Common Surgical Procedures

  • FAI Correction (Cam/Pincer Resection): Removes excess bone from the femoral head (cam deformity) or acetabulum (pincer deformity) to eliminate friction and prevent further cartilage damage.
  • Acetabular Labral Repair: Sutures torn labral tissue to the acetabulum, restoring joint stability and reducing pain (critical for athletes or active individuals).
  • Hip Capsular Release: Relieves stiffness from a tight hip capsule (e.g., in athletes with overuse injuries) by cutting or stretching the capsule to improve range of motion.
  • Loose Body Removal: Extracts floating bone/cartilage fragments (from FAI or trauma) that cause hip clicking or locking.

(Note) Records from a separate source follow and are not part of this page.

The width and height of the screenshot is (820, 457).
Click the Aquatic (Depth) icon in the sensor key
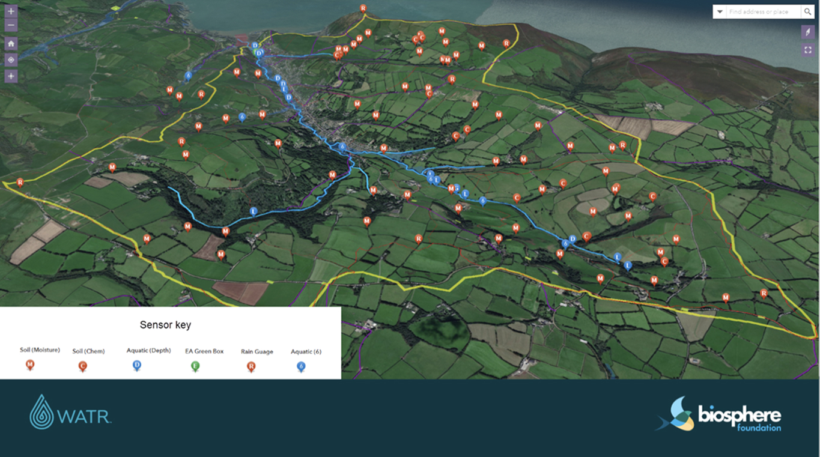click(x=137, y=365)
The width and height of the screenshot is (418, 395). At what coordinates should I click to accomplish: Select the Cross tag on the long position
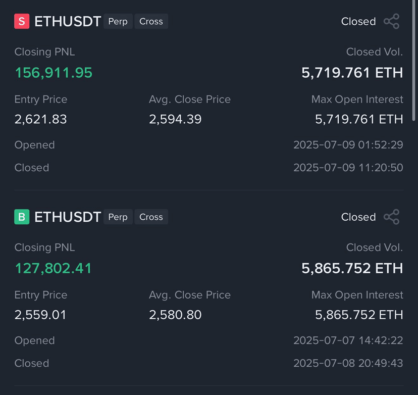click(151, 217)
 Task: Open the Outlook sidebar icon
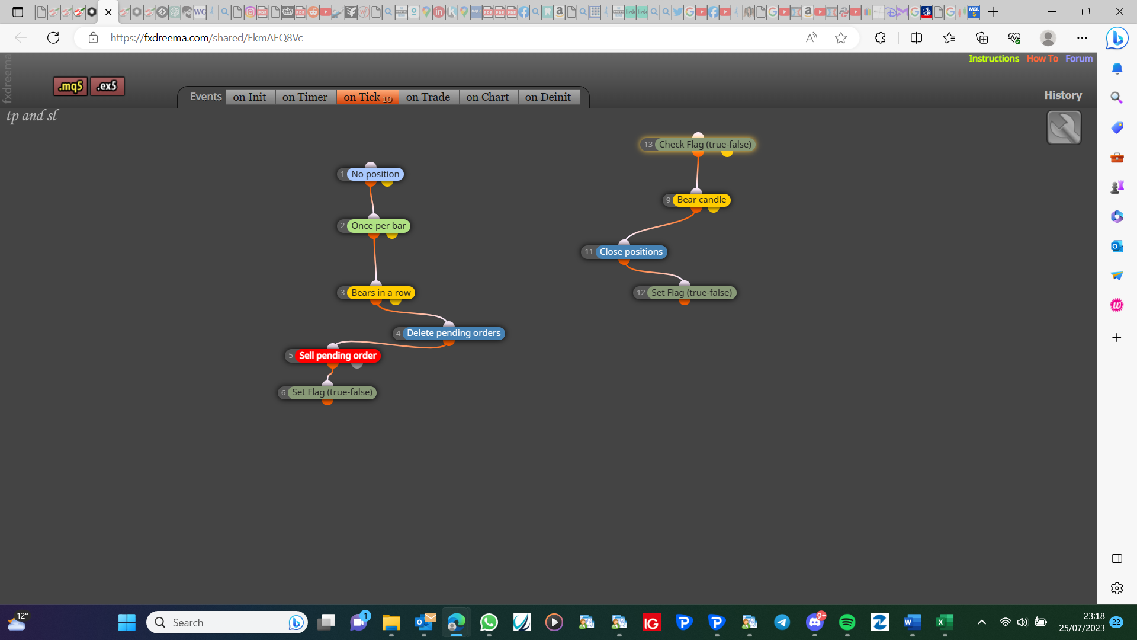(1117, 246)
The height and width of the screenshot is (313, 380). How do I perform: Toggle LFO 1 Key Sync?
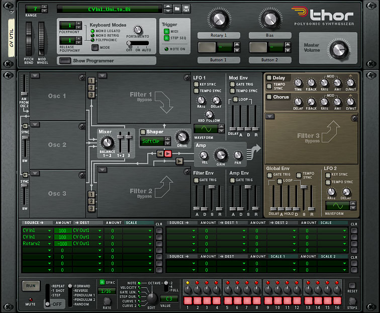coord(197,84)
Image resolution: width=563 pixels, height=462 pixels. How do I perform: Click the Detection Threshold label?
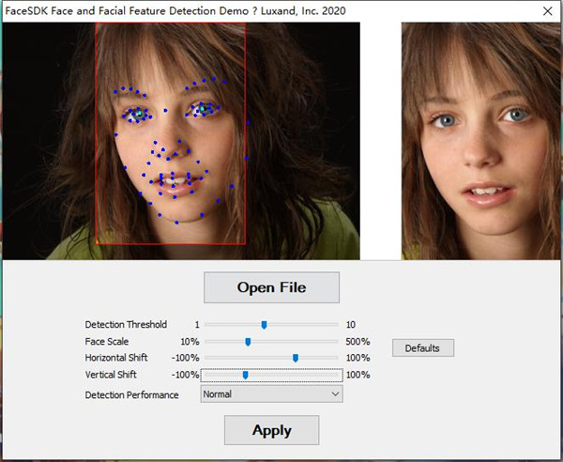pos(126,325)
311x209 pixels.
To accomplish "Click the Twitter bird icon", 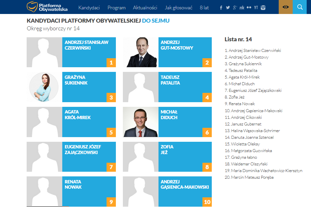I will point(228,8).
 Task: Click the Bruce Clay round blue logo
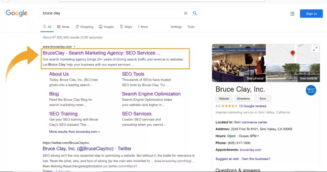coord(311,91)
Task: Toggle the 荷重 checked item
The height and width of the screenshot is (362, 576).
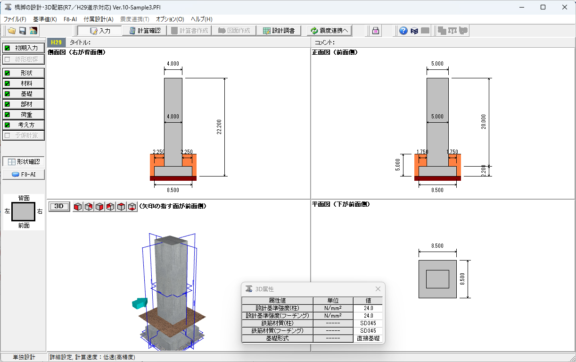Action: 24,115
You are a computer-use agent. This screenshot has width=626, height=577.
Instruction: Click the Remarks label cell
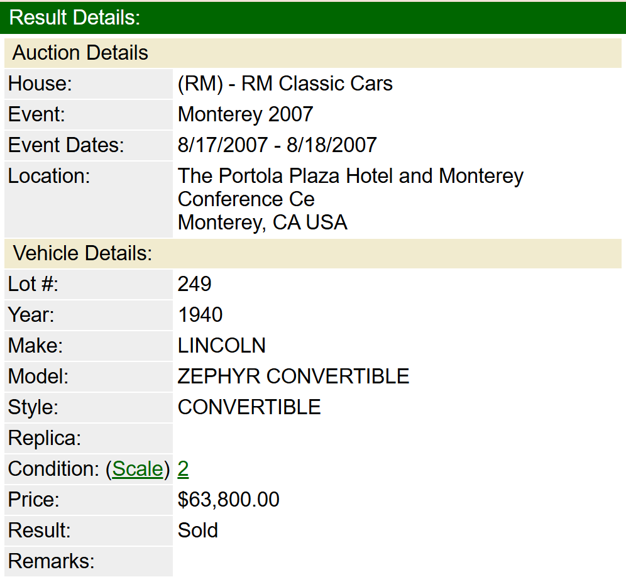pyautogui.click(x=51, y=561)
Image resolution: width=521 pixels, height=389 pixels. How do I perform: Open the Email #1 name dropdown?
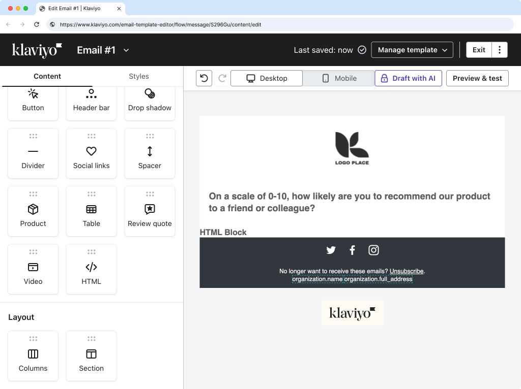click(103, 50)
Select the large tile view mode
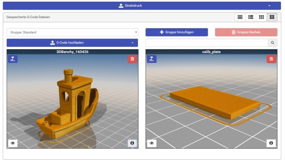The width and height of the screenshot is (285, 162). tap(272, 17)
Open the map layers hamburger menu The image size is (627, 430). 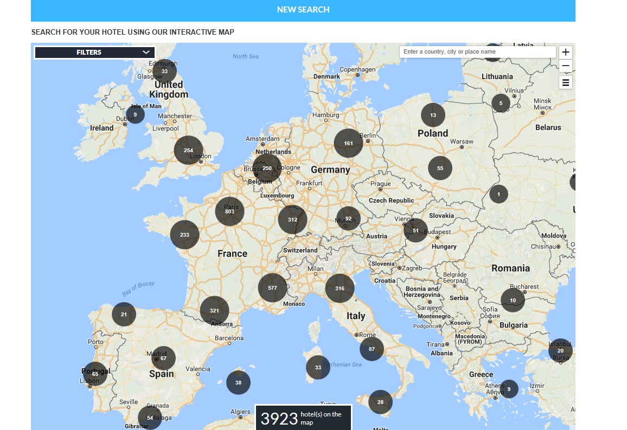pos(566,82)
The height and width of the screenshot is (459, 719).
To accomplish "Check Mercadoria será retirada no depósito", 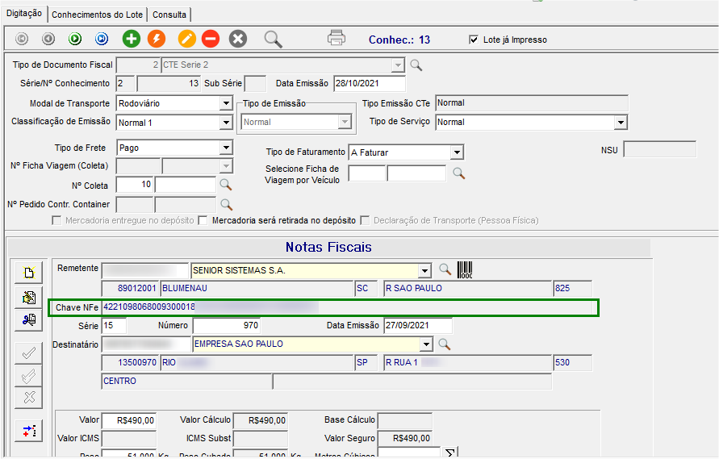I will click(x=203, y=220).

5. Finger Joint Arthroscopy

Finger joints (metacarpophalangeal joints, MCP; proximal interphalangeal joints, PIP) are small but essential for fine motor function. Arthroscopy is used to treat injuries from sports (e.g., basketball) or repetitive use.

Diagnostic Objectives

  • Evaluate joint cartilage, collateral ligaments (radial/ulnar), volar plate (stabilizes PIP joints), and synovium.
  • Diagnose collateral ligament tears (e.g., "skier’s thumb"—ulnar collateral ligament tear of the thumb MCP joint), PIP joint dislocations, cartilage damage, or synovitis (e.g., psoriatic arthritis).

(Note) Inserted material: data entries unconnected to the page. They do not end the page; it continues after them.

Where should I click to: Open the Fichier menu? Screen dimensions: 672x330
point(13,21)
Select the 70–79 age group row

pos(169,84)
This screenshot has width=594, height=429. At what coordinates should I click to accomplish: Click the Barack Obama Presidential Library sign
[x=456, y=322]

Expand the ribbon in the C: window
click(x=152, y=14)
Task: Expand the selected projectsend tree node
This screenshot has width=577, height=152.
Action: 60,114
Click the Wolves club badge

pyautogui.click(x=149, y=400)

Common Surgical Procedures

  • Collateral Ligament Repair/Reconstruction: Repairs torn thumb or finger ligaments with sutures; uses tendon grafts for severe tears (e.g., chronic skier’s thumb) to restore grip strength.
  • PIP Joint Stabilization: Fixes dislocated or unstable PIP joints by repairing the volar plate or removing loose fragments, preventing "swan-neck" or "boutonniere" deformities.
  • Cartilage Microfracture: Stimulates cartilage repair in small cartilage defects by creating tiny holes in the bone (releases bone marrow cells that form new cartilage).
  • Synovectomy: Removes inflamed synovium in arthritic finger joints to reduce swelling and preserve joint mobility (prevents permanent deformity).

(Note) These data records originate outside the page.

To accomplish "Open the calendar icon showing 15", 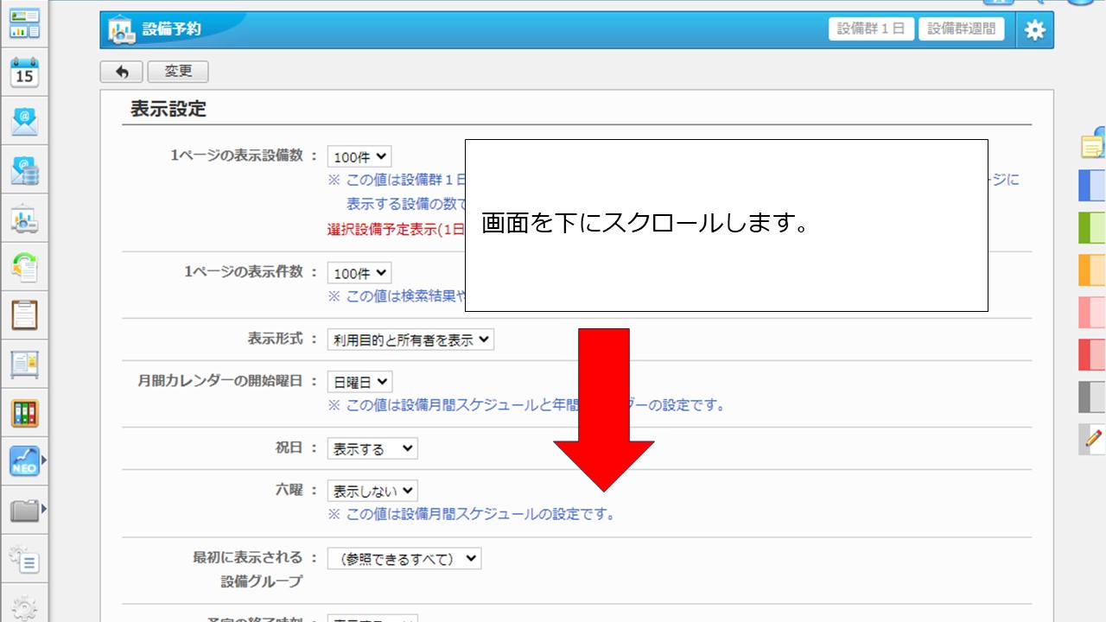I will coord(24,73).
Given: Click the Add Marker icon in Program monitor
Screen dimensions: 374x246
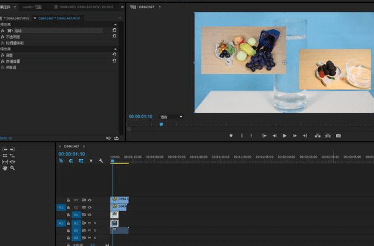Looking at the screenshot, I should tap(231, 136).
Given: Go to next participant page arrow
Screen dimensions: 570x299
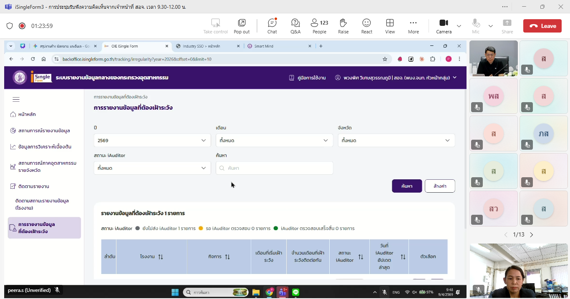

Key Advantages of Arthroscopic Endoscopy (Across All Joints)

Compared to traditional open surgery, arthroscopy offers universal benefits:

  1. Minimally Invasive: Tiny incisions reduce scarring, pain, and risk of infection.
  2. Faster Recovery: Patients often return to daily activities within weeks (vs. months for open surgery).
  3. Precise Visualization: The arthroscope provides high-definition, real-time images of internal joint structures, enabling accurate diagnosis and targeted treatment.
  4. Reduced Tissue Damage: Avoids cutting through large muscles or tendons, preserving normal joint function.

Post-Operative Considerations

Recovery varies by joint and procedure but typically includes:

  • Immobilization: Temporary use of braces, splints, or crutches (e.g., knee/hip) to protect the joint.
  • Physical Therapy: Guided exercises to restore range of motion, strength, and stability (critical for long-term outcomes).
  • Pain Management: Over-the-counter analgesics (e.g., acetaminophen) or prescription medications (short-term) to control discomfort.
  • Follow-Up: Regular arthroscopic checkups to monitor healing and adjust rehabilitation plans.

In summary, arthroscopic endoscopy has revolutionized joint care by combining diagnostic accuracy with minimally invasive treatment, making it the gold standard for many knee, shoulder, wrist, hip, and finger disorders—especially in active individuals seeking rapid recovery.